And, not for the first time, I found myself wondering if I’d bitten off more than I could chew.

* * * * *

Anjali arrived at six p.m. in her regular clothes. Along with her overnight stuff, she’d brought a garment bag and a large cold bag.

“If you wanted ice, you should’ve just said. I have plenty in the freezer.”

She just smirked at me. “Let’s eat first. I stopped by the market at lunchtime.”

From the size of the bag, I had expected a feast. Instead she produced an appetising but modestly-proportioned selection of biscuits, cheeses, sun-dried tomatoes, and a tub of smoked mussels.

We ate, and chatted; I stroked her hand, and she held mine. When we’d finished our dinner and cleared away the plates I caught her by the shoulder and leant in to touch my forehead to her hair. 

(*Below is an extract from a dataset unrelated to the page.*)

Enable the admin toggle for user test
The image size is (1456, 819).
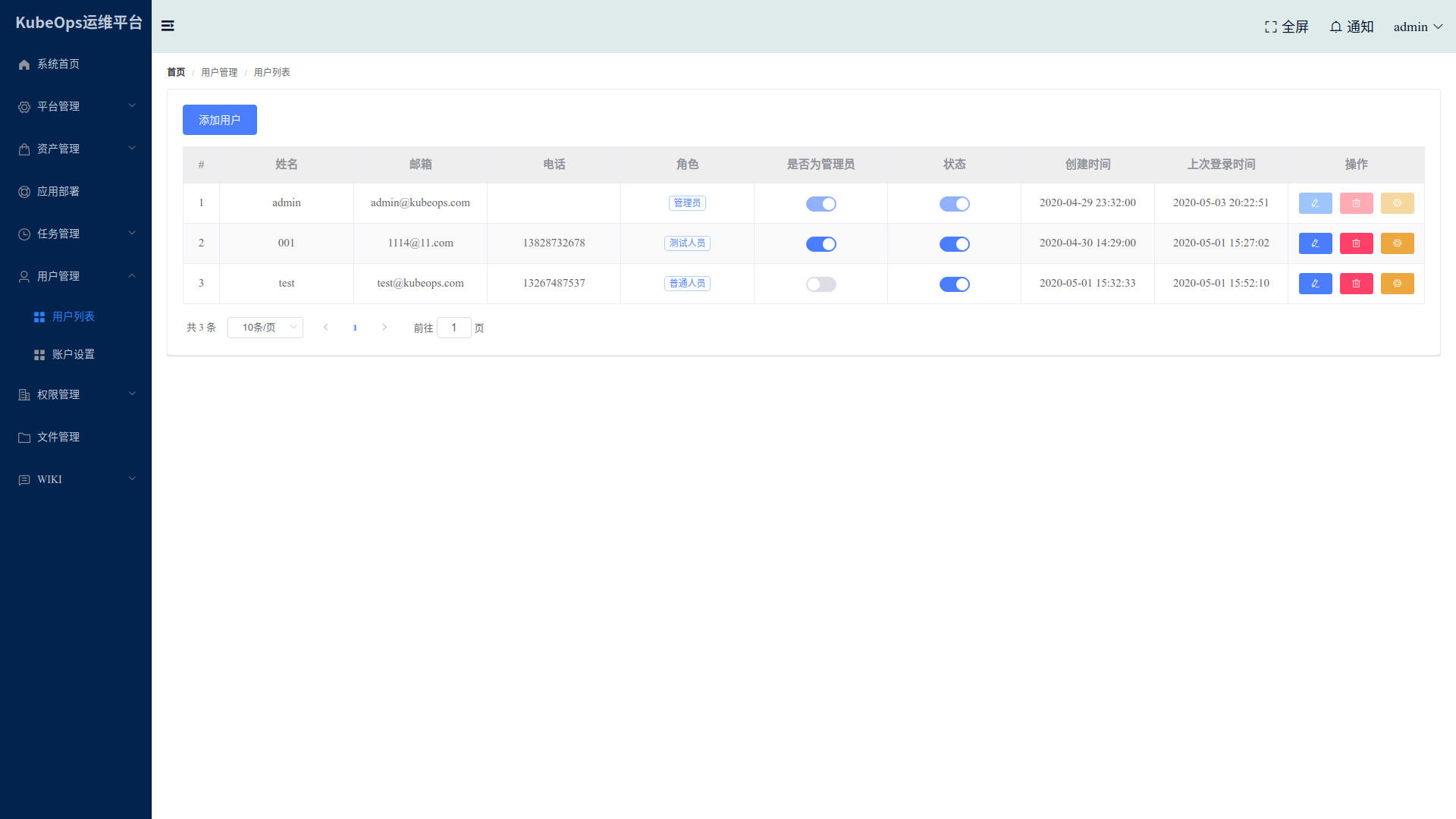(x=821, y=284)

“So, what do you have in mind for me tonight?” I whispered.

“I need a little time to prepare. I’d like you to go up to your room and change into… what you’d wear for your first day at a new job. And then wait. I’ll text you when I’m ready.”

I went upstairs, and selected my charcoal-grey skirt, and a nice sober blouse, and my good black Oxfords. Then I sat on my bed and waited.

And waited.

Since Anjali was taking her time, I took the opportunity to tidy up my hair and trim my nails. Then I sat again, and waited, and wondered what she had in mind.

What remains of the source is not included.